Ojun mengangkat alis. "Makasih udah jagain dia, nanti kalau di sini udah bisa ditinggal, gue bakal kesana."

Reaksi Jef jilid dua:

"Oh, nggak usah."

Rasanya Jef kepingin gelar ring tinju dadakan. Namun dia diam saja, memilih melangkah pergi lebih dulu sehingga Dery dibikin tergopoh mengejar langkahnya. Tak berapa lama, keduanya tiba di parkiran. Lagi dan lagi, Dery harus mengetuk kaca untuk menyadarkan Kun yang sekarang lagi sibuk menggelar konser bertemankan lagu Firasat versi yang dinyanyikan Raisa.

Om Kun berusaha professional, walau pada sebuah persimpangan jalan, Dery tiba-tiba bertanya. "Om lagi suka karaokean ya sekarang?"

"Emang kenapa?" Kun melirik dari rear-view mirror.

"Soalnya tiap Mama atau aku nyamperin, Om lagi konser melulu."

"Sepurane, Mas Mandala. Next time nggak lagi."

"Nggak gitu. Ngomong aja ke Papa. Sapa tahu Om dikasih tunjangan bulanan khusus untuk karaoke." Dery mengedikkan bahu. "Tapi lebih bagus kalau mau ke-gap Papa, Om lagi karaokean lagunya Didi Kempot. Papa pasti senang. Jangankan tunjangan karaokean, bisa-bisa satu Inul Vista ganti nama jadi Kun Vista."

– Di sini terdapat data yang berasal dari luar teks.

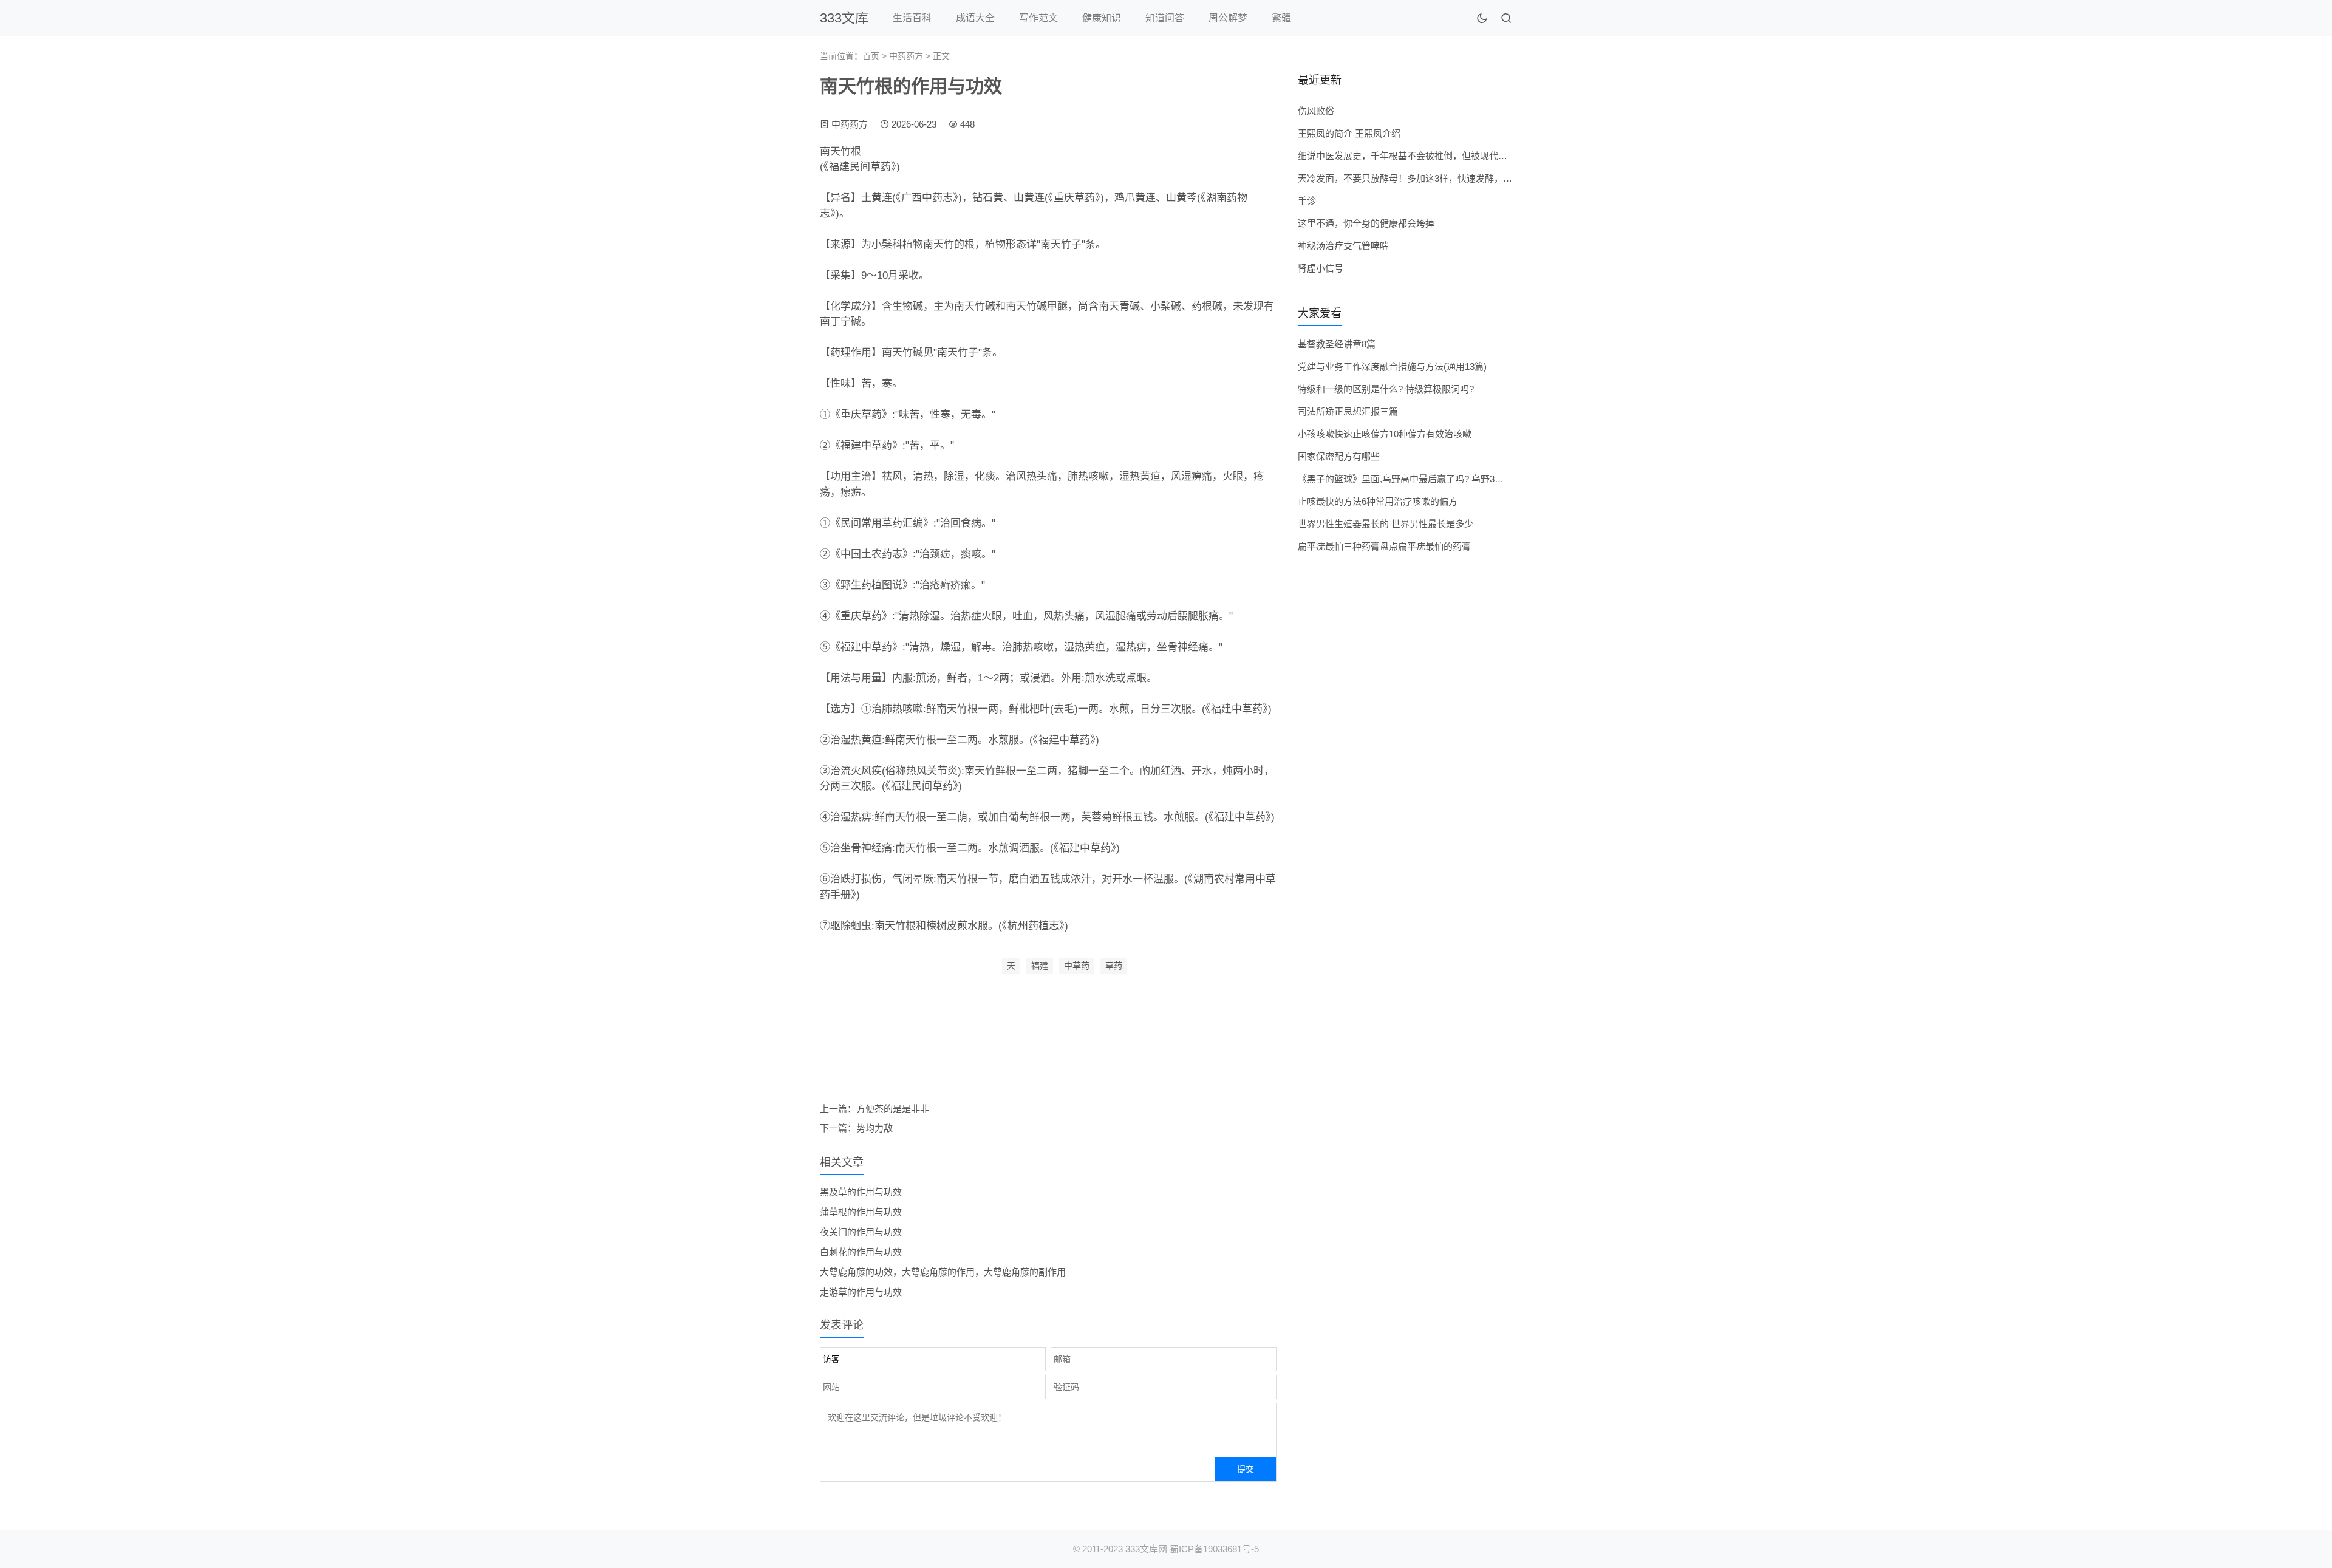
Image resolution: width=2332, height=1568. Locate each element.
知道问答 (1164, 18)
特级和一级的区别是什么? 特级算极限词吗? (1386, 389)
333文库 (844, 18)
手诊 (1307, 201)
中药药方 (906, 56)
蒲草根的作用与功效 (861, 1212)
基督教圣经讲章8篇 (1337, 344)
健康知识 (1101, 18)
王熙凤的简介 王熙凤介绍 (1349, 133)
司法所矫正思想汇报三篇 (1348, 411)
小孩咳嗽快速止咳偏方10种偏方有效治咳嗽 (1384, 434)
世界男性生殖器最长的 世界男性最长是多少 (1385, 524)
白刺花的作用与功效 (861, 1252)
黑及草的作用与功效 (861, 1192)
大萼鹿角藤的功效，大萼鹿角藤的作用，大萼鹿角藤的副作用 (943, 1272)
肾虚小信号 (1320, 268)
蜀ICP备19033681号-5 (1214, 1549)
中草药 (1076, 965)
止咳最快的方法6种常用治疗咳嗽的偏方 (1378, 501)
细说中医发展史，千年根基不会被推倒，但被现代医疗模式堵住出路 (1434, 156)
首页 (870, 56)
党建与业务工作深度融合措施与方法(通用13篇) (1392, 366)
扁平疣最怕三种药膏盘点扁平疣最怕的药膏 (1384, 546)
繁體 (1281, 18)
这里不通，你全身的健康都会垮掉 (1366, 223)
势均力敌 (874, 1128)
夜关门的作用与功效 (861, 1232)
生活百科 (912, 18)
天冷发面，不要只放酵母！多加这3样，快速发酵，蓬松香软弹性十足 (1437, 178)
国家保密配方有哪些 (1339, 456)
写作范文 (1038, 18)
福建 (1039, 965)
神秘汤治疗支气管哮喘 (1343, 245)
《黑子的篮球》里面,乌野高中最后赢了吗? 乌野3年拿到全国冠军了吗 (1437, 479)
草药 (1113, 965)
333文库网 (1146, 1549)
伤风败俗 (1316, 111)
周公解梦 (1228, 18)
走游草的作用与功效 (861, 1292)
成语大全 (975, 18)
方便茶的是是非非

Kun tertawa gugup, sedangkan Jef diam saja, ogah turut campur tertawa pada selera humor Keluarga Sunggana yang menurutnya aneh. Dia menatap ke luar jendela, pada hujan yang kini turun rintik-rintik. Airnya menitik ke jendela, bikin Jef kelihatan seperti lagi bikin video klip.

"Om."

Maksudnya Dery tuh manggil Jef, tapi yang menyahut malah Kun. "Ya, Mas?"

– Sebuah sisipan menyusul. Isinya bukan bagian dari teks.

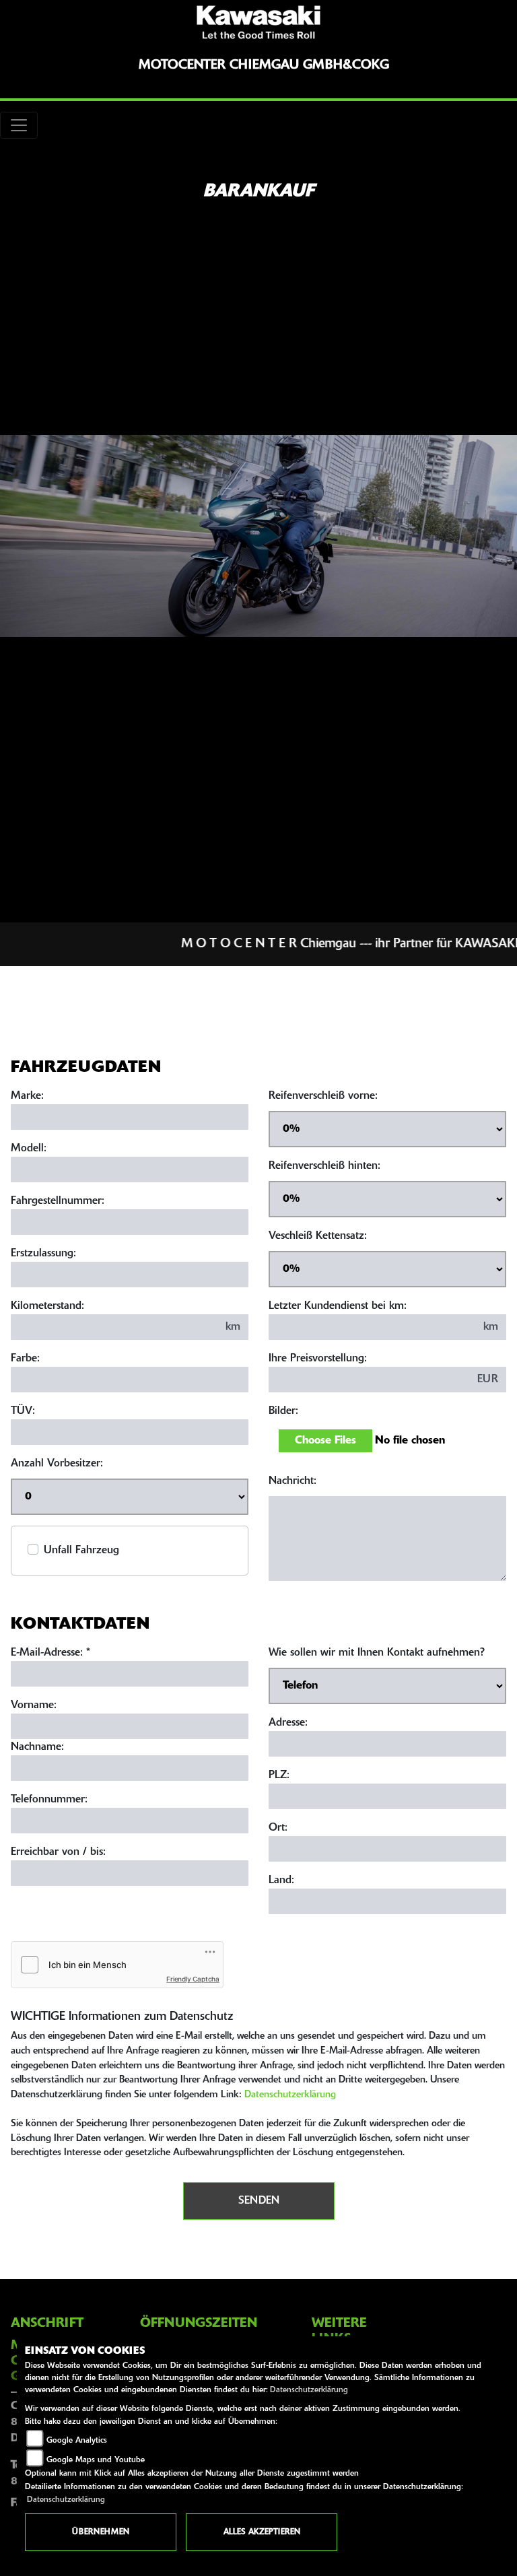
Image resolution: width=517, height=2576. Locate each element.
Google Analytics (76, 2441)
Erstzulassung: (43, 1253)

"Bukan Om Kun, tapi Om Jeffrey."

Jef menoleh sedikit. "Apaan lo panggil-panggil?"

"Sashi itu kayak buah duren. Di luarnya berduri dan tajem, tapi di dalamnya soft dan gampang mblenyek. Anak yang barusan papasan sama kita tadi itu... Sashi suka dia dari kelas satu. Sashi suka tanaman, tapi nggak pernah berhasil kalau menanam apapun, pasti mati. Sashi nggak jago masak, tapi mi goreng buatan dia menurut saya mi goreng paling enak sedunia. Sashi ulang tahun besok, tapi dia nggak suka surprise. Sashi dekat banget sama Tante Patricia dan walau dia nggak sedekat itu sama papinya, saya rasa dia sayang banget sama Om Joshua. Sashi juga nggak suka warna pink. Dia nggak suka dilarang, apalagi diajak debat. Sashi alergi kacang, tapi dia suka es krim mochi rasa stroberi."

Jef mengernyit pada Dery. "Maksud kamu apa bilang gitu?"

"Biar Om bisa lebih kenal sama Sashi? Om sayang kan sama dia?"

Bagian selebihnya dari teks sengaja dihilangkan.